WHAT TO WORK ON:
(1) From the article on the Jehovah's Witness abuse case, extract the stretch from "Matters came to" through "told the court.".
(2) In the article on the Jehovah's Witness abuse case, what sum of compensation is the woman seeking?

# Start of TEXT PROVIDED

The woman, in her 20s, was molested by “ministerial servant” Peter Stewart over a five-year period in Loughborough
A woman who claims Jehovah’s Witness elders failed to protect her from a predatory sex attacker who repeatedly abused her as a child is now battling for £500,000 compensation.
The woman, in her 20s, was molested by “ministerial servant” Peter Stewart over a five-year period in Loughborough, Leicestershire, in the 1980s and 90s, London’s High Court heard.
The trauma she suffered derailed her education and career, and led to harrowing nightmares and recurring thoughts of suicide, her barrister, James Counsell, said.
Matters came to a head after she “passed out on her bed next to a pile of paracetamol” while on holiday with her husband, “having left him a suicide note”, he added.
Soon afterwards, she had a “bad panic attack” - triggered by seeing a collection of Jehovah’s Witness literature.
That led to tense discussions with her husband, and her final decision to take legal action, Mr Counsell told the court.
The woman - who cannot be identified - is suing the Trustees of the Watchtower Bible and Tract Society, alleging they are “vicariously liable” for Stewart’s crimes.

# End of TEXT PROVIDED
# Start of DATASET

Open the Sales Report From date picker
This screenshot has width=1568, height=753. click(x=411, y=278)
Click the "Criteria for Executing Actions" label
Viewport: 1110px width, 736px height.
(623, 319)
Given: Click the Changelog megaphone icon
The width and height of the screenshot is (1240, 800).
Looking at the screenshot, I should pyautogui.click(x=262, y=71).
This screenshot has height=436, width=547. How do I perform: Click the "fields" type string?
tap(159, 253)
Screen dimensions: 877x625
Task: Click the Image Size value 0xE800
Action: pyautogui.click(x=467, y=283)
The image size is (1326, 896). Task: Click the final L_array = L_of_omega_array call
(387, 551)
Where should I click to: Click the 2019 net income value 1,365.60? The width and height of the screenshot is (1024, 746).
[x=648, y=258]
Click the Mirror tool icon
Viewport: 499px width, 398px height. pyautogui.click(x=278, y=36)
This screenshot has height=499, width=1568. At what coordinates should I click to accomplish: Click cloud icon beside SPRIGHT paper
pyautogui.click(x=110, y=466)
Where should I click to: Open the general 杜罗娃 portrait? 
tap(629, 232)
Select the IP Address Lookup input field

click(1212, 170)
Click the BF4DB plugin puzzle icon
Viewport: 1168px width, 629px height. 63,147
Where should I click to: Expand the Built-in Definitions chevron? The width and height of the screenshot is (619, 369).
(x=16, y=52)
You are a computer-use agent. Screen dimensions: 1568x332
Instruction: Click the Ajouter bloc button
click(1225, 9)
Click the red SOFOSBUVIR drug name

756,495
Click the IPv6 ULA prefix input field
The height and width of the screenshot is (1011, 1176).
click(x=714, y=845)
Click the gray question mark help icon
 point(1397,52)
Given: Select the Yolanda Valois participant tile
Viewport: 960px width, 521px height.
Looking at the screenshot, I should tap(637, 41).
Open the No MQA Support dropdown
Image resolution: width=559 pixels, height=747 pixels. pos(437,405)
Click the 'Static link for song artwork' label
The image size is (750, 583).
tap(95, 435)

# End of DATASET

RESULTS OF THE TASKS:
(1)
Matters came to a head after she “passed out on her bed next to a pile of paracetamol” while on holiday with her husband, “having left him a suicide note”, he added.
Soon afterwards, she had a “bad panic attack” - triggered by seeing a collection of Jehovah’s Witness literature.
That led to tense discussions with her husband, and her final decision to take legal action, Mr Counsell told the court.

(2) £500,000